Because technical editors and technical writers are also looking for ways to describe that thing that happens, we tend to be early adopters of protologisms, and move words along the spectrum to neologisms as fast as we upgrade the technology itself. As Shakespeare said in Henry V, “We, my dear, are the makers of fashion.” We also are the greatest generators of new language since Shakespeare (who added something around 2,000 words in a veritable Renaissance for the English language as it existed then). And because our teams tend to be highly diverse, made up of people from all over the world, the words we generate in tech tend to be words that can be plugged in across languages – they’re not unique to any particular language, and tend to resist translation. They end up being naturalized, or transliterated, rather than strictly translated. These transliterations end up being generated often through TAP, or Think-Aloud Protocol, which is another beautiful thing technology processes has given the world (most of us call it “muttering to ourselves.”)

There’s even a tech-specific word for what this article is about: netymology; the origin and derivation of technical terms.
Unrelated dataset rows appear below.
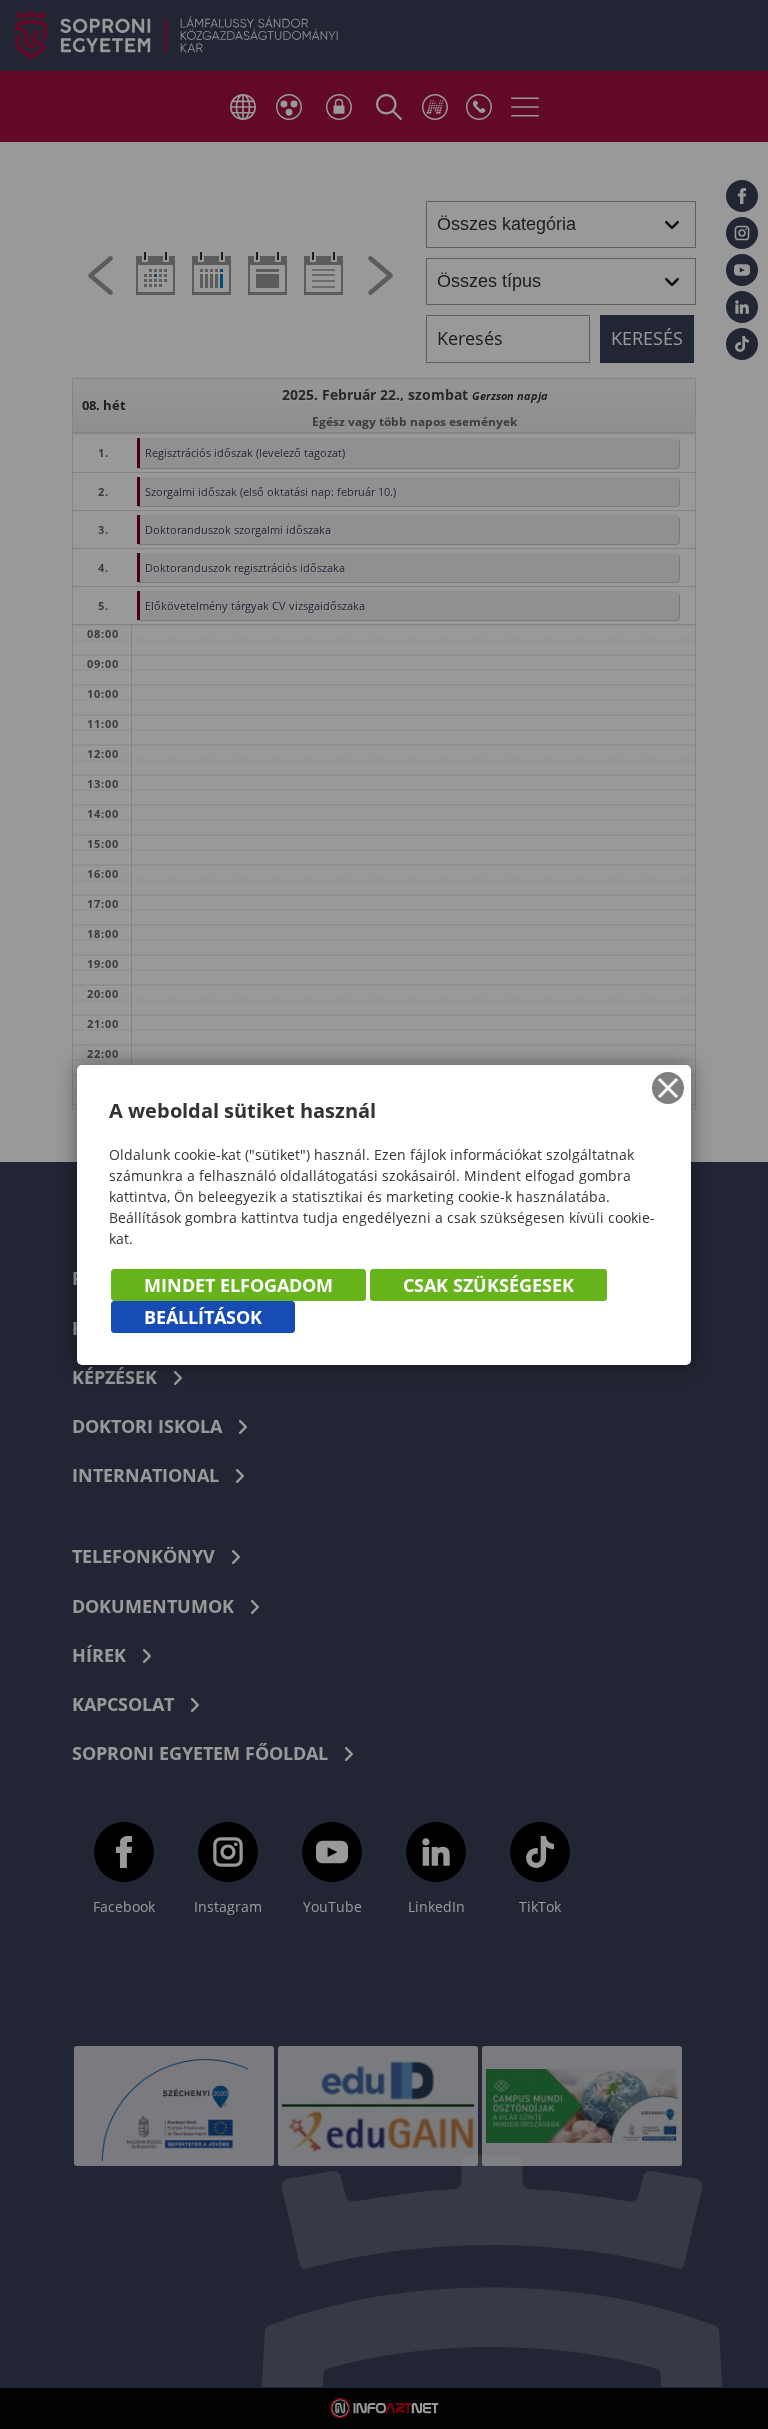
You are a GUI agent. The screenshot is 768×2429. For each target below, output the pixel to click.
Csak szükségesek (488, 1285)
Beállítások (203, 1317)
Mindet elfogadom (238, 1285)
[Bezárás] (668, 1088)
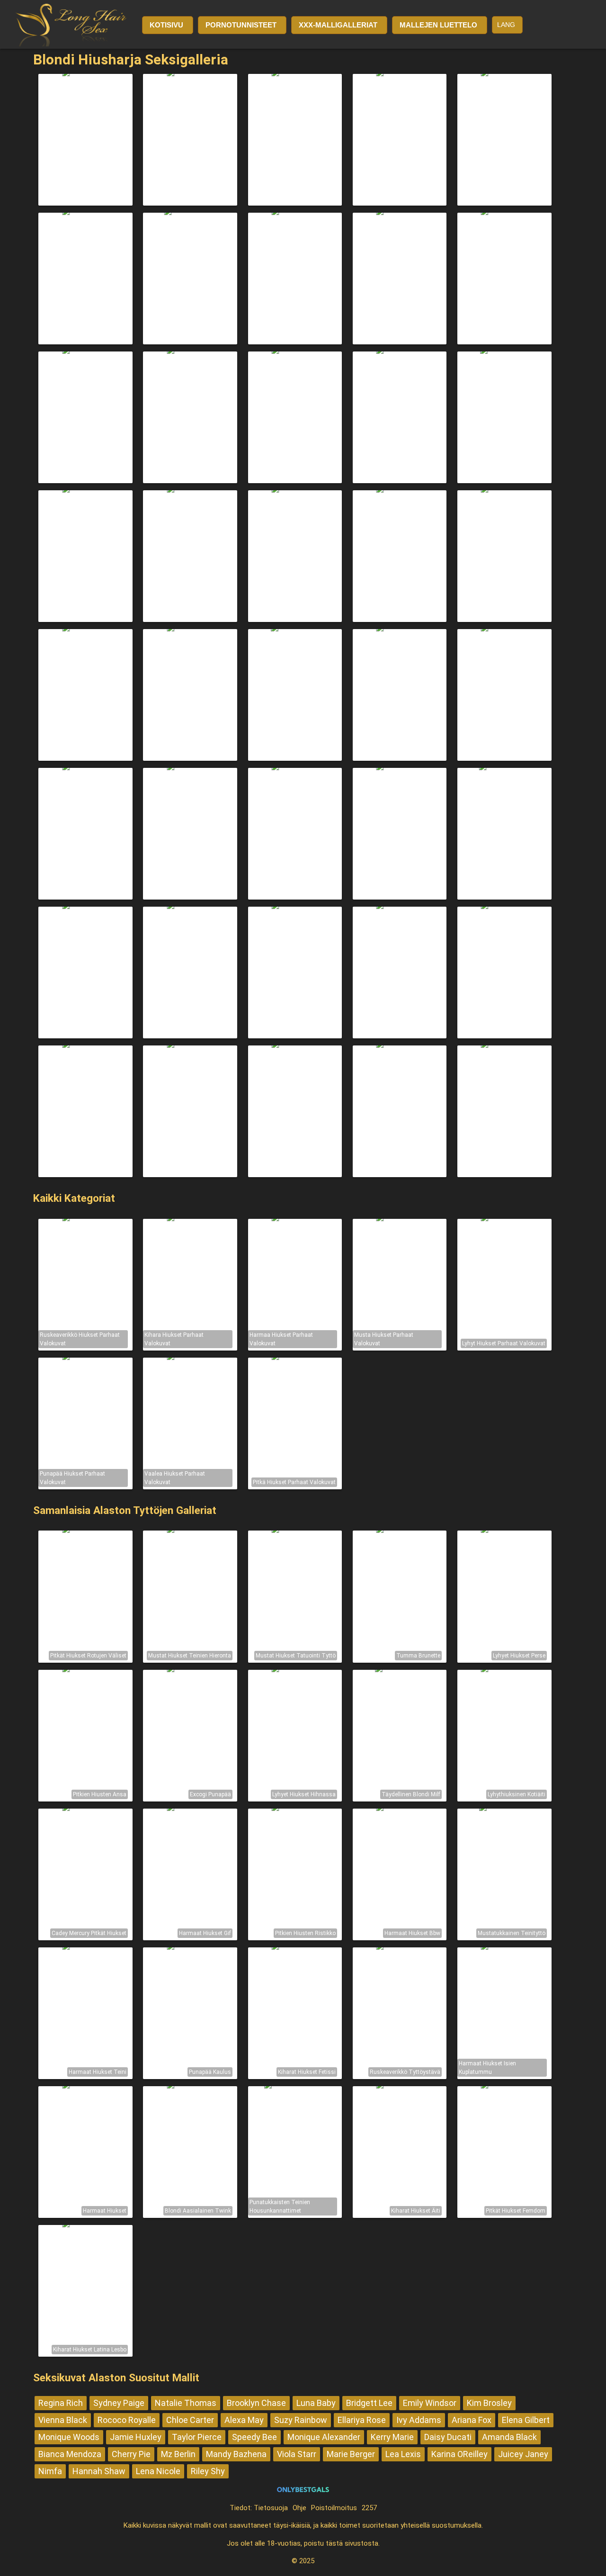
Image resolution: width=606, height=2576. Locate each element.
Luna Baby (316, 2403)
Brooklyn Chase (256, 2403)
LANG (506, 24)
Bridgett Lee (369, 2403)
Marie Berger (351, 2454)
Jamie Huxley (135, 2437)
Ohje (299, 2508)
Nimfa (50, 2471)
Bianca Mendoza (69, 2454)
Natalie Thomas (185, 2403)
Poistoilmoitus (334, 2508)
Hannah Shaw (98, 2471)
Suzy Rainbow (300, 2420)
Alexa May (244, 2420)
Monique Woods (68, 2437)
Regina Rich (60, 2403)
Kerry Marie (392, 2437)
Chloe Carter (190, 2420)
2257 (369, 2508)
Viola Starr (296, 2454)
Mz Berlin (178, 2454)
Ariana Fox (471, 2420)
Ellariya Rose (362, 2420)
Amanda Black (509, 2437)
When you’re in the business of creating software that addresses newly-developing online threats, the terminology practically generates itself. A quick stroll through AlienVault’s  Open Threat Exchange® (OTX™) will show you all kinds of words that have never been defined.

And it’s my job to get those into a glossary for you.

It works like this: Attacker (not hacker, for the love of all things fluffy) attacks. Researchers discover. Pulse gets written. I read the pulses, identify the “…and then the thing happens” terms, research to see where along the protologism > neologism spectrum it falls by seeing if anyone anywhere else is talking about the word, and how they are talking about them, create a definition, and drop that into the glossary that then gets used in the documentation.

I’m pretty serious about clear, easy to understand documentation. I think that we, who eat and sleep and breathe new technology, owe it to the users who aren’t in the room where the “…and then the thing happens” moments occur, to make those language evolutions as clear as possible, as understandable as possible. InfoSec and good security habits are critical to everyone’s safety in this world (Alec Muffett proved that back in 1990 with Crack), and people don’t adopt what they don’t understand. It’s on us to bridge that gap, and not only create software that people can use to protect themselves digitally, but also to give them the language we’ve created, so they can understand.